Stored data

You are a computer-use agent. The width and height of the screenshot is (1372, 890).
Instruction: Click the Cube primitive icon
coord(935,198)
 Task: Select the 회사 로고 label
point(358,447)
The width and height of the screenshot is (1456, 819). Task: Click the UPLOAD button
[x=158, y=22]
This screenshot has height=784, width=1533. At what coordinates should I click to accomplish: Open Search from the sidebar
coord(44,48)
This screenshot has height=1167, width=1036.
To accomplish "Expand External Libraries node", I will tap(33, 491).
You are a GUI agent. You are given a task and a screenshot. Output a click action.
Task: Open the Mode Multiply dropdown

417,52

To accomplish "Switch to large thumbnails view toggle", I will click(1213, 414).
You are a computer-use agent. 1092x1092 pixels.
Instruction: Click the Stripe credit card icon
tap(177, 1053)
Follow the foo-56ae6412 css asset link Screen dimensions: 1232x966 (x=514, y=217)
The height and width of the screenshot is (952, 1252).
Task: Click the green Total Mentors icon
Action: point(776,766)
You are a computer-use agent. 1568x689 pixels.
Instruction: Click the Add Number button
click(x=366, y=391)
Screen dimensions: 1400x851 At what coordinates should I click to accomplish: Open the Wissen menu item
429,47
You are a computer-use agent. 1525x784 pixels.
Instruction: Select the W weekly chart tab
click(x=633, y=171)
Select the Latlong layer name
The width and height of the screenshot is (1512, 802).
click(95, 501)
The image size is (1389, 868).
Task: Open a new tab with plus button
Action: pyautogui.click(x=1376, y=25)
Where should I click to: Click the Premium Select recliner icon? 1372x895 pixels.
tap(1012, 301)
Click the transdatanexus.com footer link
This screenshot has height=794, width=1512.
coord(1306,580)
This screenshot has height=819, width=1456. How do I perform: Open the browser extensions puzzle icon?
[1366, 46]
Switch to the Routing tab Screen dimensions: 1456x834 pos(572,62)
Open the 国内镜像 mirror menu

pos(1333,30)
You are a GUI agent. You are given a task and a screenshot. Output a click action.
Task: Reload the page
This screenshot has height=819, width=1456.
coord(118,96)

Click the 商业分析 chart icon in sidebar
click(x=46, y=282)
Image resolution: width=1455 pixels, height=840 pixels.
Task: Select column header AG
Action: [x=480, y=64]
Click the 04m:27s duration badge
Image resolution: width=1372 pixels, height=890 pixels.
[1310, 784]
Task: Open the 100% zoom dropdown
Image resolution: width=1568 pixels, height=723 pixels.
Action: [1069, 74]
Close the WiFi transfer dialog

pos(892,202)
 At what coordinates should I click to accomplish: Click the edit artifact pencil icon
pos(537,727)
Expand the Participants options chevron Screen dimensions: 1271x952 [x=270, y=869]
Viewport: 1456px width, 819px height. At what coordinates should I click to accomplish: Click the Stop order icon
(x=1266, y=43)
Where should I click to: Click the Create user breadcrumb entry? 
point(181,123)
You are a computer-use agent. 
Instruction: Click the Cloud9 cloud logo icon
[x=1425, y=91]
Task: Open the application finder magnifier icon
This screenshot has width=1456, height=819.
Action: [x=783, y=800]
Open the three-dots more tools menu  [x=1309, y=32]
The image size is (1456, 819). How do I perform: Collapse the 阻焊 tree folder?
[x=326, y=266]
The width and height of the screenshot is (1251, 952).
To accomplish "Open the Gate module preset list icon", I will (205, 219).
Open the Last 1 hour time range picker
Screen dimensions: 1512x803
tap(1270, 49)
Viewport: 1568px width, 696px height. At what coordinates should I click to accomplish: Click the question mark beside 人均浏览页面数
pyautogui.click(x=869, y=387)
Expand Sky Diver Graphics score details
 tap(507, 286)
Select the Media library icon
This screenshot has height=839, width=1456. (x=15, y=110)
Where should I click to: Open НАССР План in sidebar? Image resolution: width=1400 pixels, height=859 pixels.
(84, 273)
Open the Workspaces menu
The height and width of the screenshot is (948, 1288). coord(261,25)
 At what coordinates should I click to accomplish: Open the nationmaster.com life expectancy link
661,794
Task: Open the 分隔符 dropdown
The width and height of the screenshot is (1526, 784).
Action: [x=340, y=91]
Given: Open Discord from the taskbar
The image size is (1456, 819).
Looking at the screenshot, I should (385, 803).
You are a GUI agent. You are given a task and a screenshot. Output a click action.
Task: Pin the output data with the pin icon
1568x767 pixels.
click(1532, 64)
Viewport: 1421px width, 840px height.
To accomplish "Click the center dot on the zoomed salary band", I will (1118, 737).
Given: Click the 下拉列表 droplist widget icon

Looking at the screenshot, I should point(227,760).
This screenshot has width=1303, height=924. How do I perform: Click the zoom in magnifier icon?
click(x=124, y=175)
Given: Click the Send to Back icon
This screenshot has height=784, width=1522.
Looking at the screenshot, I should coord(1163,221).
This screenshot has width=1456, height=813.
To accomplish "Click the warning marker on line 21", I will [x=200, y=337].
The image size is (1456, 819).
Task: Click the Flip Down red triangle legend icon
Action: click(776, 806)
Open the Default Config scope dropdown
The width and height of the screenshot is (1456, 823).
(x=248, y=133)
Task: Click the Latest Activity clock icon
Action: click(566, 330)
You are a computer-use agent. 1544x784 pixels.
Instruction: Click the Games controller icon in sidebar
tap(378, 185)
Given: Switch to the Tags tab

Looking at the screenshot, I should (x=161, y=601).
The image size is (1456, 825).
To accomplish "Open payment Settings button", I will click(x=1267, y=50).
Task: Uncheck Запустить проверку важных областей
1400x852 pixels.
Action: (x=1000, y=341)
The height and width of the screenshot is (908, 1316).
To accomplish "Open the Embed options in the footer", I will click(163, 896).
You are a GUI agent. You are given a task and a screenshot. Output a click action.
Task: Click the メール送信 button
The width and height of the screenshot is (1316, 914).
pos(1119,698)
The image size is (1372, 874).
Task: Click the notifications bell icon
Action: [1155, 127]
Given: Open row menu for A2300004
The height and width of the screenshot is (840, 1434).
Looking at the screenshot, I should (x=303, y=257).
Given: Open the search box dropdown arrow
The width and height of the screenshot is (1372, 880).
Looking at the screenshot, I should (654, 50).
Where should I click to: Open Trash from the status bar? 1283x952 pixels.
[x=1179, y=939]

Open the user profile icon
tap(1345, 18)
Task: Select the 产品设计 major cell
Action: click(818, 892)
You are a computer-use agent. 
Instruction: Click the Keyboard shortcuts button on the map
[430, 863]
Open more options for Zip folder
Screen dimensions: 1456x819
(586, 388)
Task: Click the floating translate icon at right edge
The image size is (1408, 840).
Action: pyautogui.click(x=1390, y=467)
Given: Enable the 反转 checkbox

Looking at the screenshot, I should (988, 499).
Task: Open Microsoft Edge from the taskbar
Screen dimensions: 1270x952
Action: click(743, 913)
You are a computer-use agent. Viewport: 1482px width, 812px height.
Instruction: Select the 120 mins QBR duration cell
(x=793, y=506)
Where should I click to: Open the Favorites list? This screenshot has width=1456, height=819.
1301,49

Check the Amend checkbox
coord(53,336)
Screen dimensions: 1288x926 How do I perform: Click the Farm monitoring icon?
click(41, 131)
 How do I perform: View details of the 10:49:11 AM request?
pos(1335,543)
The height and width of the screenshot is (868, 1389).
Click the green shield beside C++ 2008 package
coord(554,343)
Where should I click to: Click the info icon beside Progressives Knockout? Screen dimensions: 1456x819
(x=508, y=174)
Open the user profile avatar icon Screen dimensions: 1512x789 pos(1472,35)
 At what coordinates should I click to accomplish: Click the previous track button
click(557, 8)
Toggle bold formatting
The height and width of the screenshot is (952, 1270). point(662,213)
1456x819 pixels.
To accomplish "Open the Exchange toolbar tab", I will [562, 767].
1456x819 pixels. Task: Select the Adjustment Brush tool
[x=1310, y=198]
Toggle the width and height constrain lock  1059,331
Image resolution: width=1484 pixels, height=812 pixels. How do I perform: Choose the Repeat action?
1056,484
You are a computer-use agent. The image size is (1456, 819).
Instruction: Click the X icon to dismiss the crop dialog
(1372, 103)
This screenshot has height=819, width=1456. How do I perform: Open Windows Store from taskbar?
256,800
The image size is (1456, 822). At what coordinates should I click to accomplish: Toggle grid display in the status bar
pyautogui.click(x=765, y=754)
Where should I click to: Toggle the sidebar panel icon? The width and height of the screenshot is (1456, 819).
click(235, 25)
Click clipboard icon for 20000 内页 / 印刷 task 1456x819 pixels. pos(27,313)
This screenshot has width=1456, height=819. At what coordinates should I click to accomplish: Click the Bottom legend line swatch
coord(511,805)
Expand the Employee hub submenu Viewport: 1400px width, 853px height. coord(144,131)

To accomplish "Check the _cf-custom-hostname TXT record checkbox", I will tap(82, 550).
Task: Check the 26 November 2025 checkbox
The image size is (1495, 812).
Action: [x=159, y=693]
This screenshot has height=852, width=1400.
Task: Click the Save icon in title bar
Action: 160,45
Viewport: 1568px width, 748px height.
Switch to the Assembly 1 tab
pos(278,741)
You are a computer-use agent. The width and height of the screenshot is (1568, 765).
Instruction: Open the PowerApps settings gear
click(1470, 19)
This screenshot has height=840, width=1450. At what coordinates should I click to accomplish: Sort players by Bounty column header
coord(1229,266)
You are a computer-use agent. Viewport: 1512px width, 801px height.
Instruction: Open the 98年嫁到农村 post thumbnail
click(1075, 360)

EXERCISE DESCRIPTION: Restate word for word only the lines above from the line containing "Open the Workspaces menu" to the line containing "Given: Click the Send to Back icon", both of them included.

PROBLEM SOLUTION:
Open the Workspaces menu
The height and width of the screenshot is (948, 1288). coord(261,25)
 At what coordinates should I click to accomplish: Open the nationmaster.com life expectancy link
661,794
Task: Open the 分隔符 dropdown
The width and height of the screenshot is (1526, 784).
Action: [x=340, y=91]
Given: Open Discord from the taskbar
The image size is (1456, 819).
Looking at the screenshot, I should (385, 803).
You are a GUI agent. You are given a task and a screenshot. Output a click action.
Task: Pin the output data with the pin icon
1568x767 pixels.
click(1532, 64)
Viewport: 1421px width, 840px height.
To accomplish "Click the center dot on the zoomed salary band", I will (1118, 737).
Given: Click the 下拉列表 droplist widget icon

Looking at the screenshot, I should point(227,760).
This screenshot has width=1303, height=924. How do I perform: Click the zoom in magnifier icon?
click(x=124, y=175)
Given: Click the Send to Back icon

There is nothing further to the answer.